比如:把拉把拉把拉,(工作很忙,业务出色),但是在这一阶段,我却没有充裕的时间去准备我的GT,
这样点到不知道够不够了?
Not sure. Might come off as an excuse. I would focus on your professional accomplishments instead of using them to explain your GMAT scores.
我也是G很差, so 我在Optional Essay 有解釋了一下( 就工作超忙). 你參考看看.
My personal philosophy is this:
View each company as my own company.
I maintain a good relationship with all the companies that I have worked for in the past. I enjoy my work even though it demands quite a bit of time. I feel that my professional life so far has been a success.
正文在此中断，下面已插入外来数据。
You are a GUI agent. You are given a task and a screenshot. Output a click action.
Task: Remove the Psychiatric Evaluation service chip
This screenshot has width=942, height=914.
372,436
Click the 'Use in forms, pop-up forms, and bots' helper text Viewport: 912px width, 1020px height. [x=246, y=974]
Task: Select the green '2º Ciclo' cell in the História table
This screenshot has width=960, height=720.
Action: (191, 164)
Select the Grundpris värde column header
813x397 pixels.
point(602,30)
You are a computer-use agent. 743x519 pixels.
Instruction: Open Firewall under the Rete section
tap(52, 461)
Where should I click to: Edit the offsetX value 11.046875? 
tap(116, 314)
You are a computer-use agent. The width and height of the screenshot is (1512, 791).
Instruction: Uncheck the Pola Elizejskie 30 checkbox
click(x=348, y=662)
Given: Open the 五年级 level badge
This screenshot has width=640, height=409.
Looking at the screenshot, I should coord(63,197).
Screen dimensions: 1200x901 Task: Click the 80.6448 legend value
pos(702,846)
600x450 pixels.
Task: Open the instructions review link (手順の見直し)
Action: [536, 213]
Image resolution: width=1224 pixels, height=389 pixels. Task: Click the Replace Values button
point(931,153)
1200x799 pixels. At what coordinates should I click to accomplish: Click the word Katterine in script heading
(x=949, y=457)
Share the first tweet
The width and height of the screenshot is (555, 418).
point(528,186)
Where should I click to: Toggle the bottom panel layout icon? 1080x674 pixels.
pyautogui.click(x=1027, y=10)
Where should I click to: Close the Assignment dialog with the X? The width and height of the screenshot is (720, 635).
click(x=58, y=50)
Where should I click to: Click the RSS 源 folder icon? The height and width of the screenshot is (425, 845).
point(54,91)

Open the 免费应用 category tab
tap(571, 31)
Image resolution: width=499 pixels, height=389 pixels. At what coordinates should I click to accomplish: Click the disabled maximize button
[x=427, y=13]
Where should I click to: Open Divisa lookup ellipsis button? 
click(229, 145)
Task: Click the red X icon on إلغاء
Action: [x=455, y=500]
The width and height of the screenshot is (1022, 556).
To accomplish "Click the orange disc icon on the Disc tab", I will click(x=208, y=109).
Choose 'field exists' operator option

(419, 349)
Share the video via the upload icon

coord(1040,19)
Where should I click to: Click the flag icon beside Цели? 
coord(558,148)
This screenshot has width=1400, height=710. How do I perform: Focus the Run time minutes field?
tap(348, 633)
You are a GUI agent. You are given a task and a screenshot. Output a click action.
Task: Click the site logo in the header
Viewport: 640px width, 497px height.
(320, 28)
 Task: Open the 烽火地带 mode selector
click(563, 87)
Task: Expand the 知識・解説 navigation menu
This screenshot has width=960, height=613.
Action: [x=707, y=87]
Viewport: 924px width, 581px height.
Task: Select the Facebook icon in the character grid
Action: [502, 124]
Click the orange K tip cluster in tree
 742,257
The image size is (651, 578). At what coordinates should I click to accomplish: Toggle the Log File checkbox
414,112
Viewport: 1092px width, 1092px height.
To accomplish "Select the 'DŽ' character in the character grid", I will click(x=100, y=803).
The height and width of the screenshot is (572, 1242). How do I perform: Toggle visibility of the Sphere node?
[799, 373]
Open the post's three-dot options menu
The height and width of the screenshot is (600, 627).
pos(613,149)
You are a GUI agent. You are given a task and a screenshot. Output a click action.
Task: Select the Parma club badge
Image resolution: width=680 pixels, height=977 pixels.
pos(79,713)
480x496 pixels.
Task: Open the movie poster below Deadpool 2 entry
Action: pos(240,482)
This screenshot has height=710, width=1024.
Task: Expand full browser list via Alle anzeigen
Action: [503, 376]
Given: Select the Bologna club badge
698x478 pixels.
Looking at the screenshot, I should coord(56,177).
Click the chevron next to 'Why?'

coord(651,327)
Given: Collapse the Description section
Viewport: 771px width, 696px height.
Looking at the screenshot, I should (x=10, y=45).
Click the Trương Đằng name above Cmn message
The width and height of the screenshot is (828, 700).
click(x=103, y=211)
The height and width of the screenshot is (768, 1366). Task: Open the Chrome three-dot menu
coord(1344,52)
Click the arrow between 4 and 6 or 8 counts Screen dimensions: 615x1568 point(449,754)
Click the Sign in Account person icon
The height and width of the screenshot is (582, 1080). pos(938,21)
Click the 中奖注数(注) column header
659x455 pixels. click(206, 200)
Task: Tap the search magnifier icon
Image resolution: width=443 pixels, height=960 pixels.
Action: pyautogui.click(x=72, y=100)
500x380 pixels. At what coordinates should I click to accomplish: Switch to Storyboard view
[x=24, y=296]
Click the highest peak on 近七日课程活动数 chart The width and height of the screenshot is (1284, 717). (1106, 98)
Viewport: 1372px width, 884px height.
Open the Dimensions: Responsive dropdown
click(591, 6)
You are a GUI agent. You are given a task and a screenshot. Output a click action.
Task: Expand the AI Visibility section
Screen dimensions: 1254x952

We managed to create revenue of $1.1 million dollars in 2006 and expect to reach a record $8.1 million in 2007 for this Japan Sales Division. We currently receive orders from Sanyo DSC, Sony DSC, Panasonic TV, Sharp, Canon, Epson, and Brother plus many other Japanese customers.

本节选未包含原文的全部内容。